ASSIGNMENT: Your answer should be the complete data, copied exactly.
'''
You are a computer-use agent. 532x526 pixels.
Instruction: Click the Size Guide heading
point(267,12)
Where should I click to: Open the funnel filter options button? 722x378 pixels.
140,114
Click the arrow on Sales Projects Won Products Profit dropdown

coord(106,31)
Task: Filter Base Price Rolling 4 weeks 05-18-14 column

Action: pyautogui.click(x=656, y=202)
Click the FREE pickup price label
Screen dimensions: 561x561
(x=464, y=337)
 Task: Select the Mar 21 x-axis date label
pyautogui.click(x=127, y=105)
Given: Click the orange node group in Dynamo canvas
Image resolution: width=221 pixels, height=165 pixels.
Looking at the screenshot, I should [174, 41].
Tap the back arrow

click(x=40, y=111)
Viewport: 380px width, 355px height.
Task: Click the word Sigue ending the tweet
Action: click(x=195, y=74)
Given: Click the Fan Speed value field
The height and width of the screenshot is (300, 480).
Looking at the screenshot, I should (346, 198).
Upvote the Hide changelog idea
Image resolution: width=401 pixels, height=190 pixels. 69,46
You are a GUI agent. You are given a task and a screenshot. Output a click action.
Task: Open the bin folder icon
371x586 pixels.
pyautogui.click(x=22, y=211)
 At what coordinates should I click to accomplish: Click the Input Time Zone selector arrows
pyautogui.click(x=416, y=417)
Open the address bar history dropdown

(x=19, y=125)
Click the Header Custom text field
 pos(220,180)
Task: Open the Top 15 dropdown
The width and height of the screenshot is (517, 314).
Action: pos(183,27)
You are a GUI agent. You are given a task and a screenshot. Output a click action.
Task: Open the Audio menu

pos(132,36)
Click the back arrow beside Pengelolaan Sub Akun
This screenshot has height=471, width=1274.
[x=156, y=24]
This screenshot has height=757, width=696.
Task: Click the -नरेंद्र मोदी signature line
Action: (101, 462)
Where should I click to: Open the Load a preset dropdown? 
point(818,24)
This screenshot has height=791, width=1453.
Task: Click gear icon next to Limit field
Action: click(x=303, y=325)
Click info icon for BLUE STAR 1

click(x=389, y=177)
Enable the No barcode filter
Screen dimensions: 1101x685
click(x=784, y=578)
'''
SOLUTION:
You are a computer-use agent. 532x526 pixels.
Instruction: Click the Size Guide heading
point(267,12)
Where should I click to: Open the funnel filter options button? 722x378 pixels.
140,114
Click the arrow on Sales Projects Won Products Profit dropdown

coord(106,31)
Task: Filter Base Price Rolling 4 weeks 05-18-14 column

Action: pyautogui.click(x=656, y=202)
Click the FREE pickup price label
Screen dimensions: 561x561
(x=464, y=337)
 Task: Select the Mar 21 x-axis date label
pyautogui.click(x=127, y=105)
Given: Click the orange node group in Dynamo canvas
Image resolution: width=221 pixels, height=165 pixels.
Looking at the screenshot, I should [174, 41].
Tap the back arrow

click(x=40, y=111)
Viewport: 380px width, 355px height.
Task: Click the word Sigue ending the tweet
Action: click(x=195, y=74)
Given: Click the Fan Speed value field
The height and width of the screenshot is (300, 480).
Looking at the screenshot, I should (346, 198).
Upvote the Hide changelog idea
Image resolution: width=401 pixels, height=190 pixels. 69,46
You are a GUI agent. You are given a task and a screenshot. Output a click action.
Task: Open the bin folder icon
371x586 pixels.
pyautogui.click(x=22, y=211)
 At what coordinates should I click to accomplish: Click the Input Time Zone selector arrows
pyautogui.click(x=416, y=417)
Open the address bar history dropdown

(x=19, y=125)
Click the Header Custom text field
 pos(220,180)
Task: Open the Top 15 dropdown
The width and height of the screenshot is (517, 314).
Action: pos(183,27)
You are a GUI agent. You are given a task and a screenshot. Output a click action.
Task: Open the Audio menu

pos(132,36)
Click the back arrow beside Pengelolaan Sub Akun
This screenshot has height=471, width=1274.
[x=156, y=24]
This screenshot has height=757, width=696.
Task: Click the -नरेंद्र मोदी signature line
Action: (101, 462)
Where should I click to: Open the Load a preset dropdown? 
point(818,24)
This screenshot has height=791, width=1453.
Task: Click gear icon next to Limit field
Action: click(x=303, y=325)
Click info icon for BLUE STAR 1

click(x=389, y=177)
Enable the No barcode filter
Screen dimensions: 1101x685
click(x=784, y=578)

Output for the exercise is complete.